**Exercise brief**
Output the lines below verbatim, starting at the line that contains "Task: Click the Statistiques bar chart icon" and ending after the line that contains "Action: [925, 279]". Include both of those lines and nothing outside them.

(Stored items)
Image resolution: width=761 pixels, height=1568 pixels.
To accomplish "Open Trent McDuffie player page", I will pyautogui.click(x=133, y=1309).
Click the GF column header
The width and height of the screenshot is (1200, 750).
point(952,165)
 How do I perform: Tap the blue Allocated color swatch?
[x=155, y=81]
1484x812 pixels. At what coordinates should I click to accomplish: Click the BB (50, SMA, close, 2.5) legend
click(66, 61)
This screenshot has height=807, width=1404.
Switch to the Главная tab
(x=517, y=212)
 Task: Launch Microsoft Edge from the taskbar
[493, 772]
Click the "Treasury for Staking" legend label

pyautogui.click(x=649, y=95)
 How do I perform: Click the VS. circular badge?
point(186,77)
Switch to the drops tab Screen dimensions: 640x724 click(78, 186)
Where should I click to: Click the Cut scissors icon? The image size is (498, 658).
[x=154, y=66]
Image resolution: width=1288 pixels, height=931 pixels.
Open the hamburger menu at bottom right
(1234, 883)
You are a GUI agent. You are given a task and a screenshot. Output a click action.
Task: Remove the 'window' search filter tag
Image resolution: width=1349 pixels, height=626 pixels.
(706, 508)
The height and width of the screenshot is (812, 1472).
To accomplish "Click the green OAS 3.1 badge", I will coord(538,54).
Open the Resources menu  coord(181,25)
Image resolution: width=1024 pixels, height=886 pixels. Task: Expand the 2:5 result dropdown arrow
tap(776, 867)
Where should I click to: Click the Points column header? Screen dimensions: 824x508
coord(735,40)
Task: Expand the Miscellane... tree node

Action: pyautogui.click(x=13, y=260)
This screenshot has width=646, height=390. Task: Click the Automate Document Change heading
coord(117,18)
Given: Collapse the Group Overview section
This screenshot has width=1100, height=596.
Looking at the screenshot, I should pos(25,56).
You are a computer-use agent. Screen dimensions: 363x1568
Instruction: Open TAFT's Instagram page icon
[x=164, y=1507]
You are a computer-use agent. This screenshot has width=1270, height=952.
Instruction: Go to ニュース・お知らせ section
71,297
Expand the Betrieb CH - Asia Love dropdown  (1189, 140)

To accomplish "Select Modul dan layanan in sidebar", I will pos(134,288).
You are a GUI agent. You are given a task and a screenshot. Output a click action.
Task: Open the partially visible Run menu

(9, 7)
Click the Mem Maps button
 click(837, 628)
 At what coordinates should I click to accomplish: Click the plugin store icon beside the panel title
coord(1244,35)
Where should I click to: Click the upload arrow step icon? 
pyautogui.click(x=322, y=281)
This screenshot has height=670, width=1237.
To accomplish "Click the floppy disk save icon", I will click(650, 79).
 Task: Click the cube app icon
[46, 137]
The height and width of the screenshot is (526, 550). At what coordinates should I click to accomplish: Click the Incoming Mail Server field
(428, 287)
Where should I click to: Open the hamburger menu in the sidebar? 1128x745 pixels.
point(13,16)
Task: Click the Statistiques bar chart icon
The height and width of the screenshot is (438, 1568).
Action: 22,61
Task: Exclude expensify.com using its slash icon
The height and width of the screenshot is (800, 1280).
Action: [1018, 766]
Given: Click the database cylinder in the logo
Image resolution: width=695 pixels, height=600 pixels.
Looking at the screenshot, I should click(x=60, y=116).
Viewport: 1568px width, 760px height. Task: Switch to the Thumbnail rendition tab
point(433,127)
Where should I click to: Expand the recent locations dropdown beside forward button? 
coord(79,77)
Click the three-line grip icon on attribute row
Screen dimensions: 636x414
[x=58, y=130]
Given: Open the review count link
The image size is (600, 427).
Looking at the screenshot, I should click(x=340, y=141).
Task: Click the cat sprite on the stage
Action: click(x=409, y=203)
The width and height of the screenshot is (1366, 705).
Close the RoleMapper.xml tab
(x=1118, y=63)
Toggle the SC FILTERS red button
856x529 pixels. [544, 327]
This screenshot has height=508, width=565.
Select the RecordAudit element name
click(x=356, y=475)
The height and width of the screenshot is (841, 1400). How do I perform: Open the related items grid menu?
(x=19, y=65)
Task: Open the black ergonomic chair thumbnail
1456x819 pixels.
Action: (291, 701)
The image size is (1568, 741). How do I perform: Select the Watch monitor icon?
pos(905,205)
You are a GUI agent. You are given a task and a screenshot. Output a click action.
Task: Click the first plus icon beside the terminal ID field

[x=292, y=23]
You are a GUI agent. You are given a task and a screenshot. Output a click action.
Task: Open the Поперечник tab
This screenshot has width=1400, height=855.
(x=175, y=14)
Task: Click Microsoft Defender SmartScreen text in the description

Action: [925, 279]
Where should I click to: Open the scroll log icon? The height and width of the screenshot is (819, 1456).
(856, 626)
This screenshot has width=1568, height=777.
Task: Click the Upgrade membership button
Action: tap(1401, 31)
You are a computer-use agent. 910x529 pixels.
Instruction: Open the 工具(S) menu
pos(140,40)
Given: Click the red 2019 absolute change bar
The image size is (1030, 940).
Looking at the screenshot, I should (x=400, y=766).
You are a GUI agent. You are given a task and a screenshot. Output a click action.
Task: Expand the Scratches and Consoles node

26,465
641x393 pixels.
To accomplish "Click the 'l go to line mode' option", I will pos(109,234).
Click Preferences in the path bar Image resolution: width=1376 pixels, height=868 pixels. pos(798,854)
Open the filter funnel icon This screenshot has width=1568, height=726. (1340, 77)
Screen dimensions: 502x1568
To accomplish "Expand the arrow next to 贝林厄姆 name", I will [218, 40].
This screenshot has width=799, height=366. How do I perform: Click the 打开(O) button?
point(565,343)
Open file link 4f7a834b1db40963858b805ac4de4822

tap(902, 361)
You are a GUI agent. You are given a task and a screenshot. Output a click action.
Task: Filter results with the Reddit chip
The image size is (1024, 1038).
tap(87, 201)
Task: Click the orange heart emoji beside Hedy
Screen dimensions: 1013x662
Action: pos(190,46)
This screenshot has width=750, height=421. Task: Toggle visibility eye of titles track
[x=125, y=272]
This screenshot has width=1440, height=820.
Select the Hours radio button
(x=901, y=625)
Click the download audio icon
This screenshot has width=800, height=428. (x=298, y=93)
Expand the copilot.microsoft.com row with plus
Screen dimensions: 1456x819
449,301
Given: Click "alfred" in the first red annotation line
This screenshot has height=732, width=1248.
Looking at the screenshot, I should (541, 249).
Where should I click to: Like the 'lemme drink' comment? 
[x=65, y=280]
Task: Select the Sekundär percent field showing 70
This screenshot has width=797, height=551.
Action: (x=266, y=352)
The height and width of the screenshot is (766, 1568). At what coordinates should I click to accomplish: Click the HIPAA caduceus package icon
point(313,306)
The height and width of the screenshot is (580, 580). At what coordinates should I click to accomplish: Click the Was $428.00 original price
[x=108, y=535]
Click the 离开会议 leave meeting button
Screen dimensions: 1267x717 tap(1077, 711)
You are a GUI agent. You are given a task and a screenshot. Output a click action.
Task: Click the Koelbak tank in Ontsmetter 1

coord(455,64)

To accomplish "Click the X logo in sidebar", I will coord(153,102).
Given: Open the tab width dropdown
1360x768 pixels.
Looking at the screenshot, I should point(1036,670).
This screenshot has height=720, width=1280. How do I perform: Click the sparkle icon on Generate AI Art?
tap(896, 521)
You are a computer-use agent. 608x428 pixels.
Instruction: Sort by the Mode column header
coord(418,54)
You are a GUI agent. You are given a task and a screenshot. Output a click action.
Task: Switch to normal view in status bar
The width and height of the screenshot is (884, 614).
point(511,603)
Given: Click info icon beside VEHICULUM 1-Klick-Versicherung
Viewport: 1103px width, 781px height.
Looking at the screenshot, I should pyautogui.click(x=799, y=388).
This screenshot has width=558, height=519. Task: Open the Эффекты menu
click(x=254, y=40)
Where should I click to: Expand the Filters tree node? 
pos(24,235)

**Output of the task**
Task: Click the Statistiques bar chart icon
The height and width of the screenshot is (438, 1568).
Action: 22,61
Task: Exclude expensify.com using its slash icon
The height and width of the screenshot is (800, 1280).
Action: [1018, 766]
Given: Click the database cylinder in the logo
Image resolution: width=695 pixels, height=600 pixels.
Looking at the screenshot, I should click(x=60, y=116).
Viewport: 1568px width, 760px height. Task: Switch to the Thumbnail rendition tab
point(433,127)
Where should I click to: Expand the recent locations dropdown beside forward button? 
coord(79,77)
Click the three-line grip icon on attribute row
Screen dimensions: 636x414
[x=58, y=130]
Given: Open the review count link
The image size is (600, 427).
Looking at the screenshot, I should click(x=340, y=141).
Task: Click the cat sprite on the stage
Action: click(x=409, y=203)
The width and height of the screenshot is (1366, 705).
Close the RoleMapper.xml tab
(x=1118, y=63)
Toggle the SC FILTERS red button
856x529 pixels. [544, 327]
This screenshot has height=508, width=565.
Select the RecordAudit element name
click(x=356, y=475)
The height and width of the screenshot is (841, 1400). How do I perform: Open the related items grid menu?
(x=19, y=65)
Task: Open the black ergonomic chair thumbnail
1456x819 pixels.
Action: (291, 701)
The image size is (1568, 741). How do I perform: Select the Watch monitor icon?
pos(905,205)
You are a GUI agent. You are given a task and a screenshot. Output a click action.
Task: Click the first plus icon beside the terminal ID field

[x=292, y=23]
You are a GUI agent. You are given a task and a screenshot. Output a click action.
Task: Open the Поперечник tab
This screenshot has width=1400, height=855.
(x=175, y=14)
Task: Click Microsoft Defender SmartScreen text in the description

Action: [925, 279]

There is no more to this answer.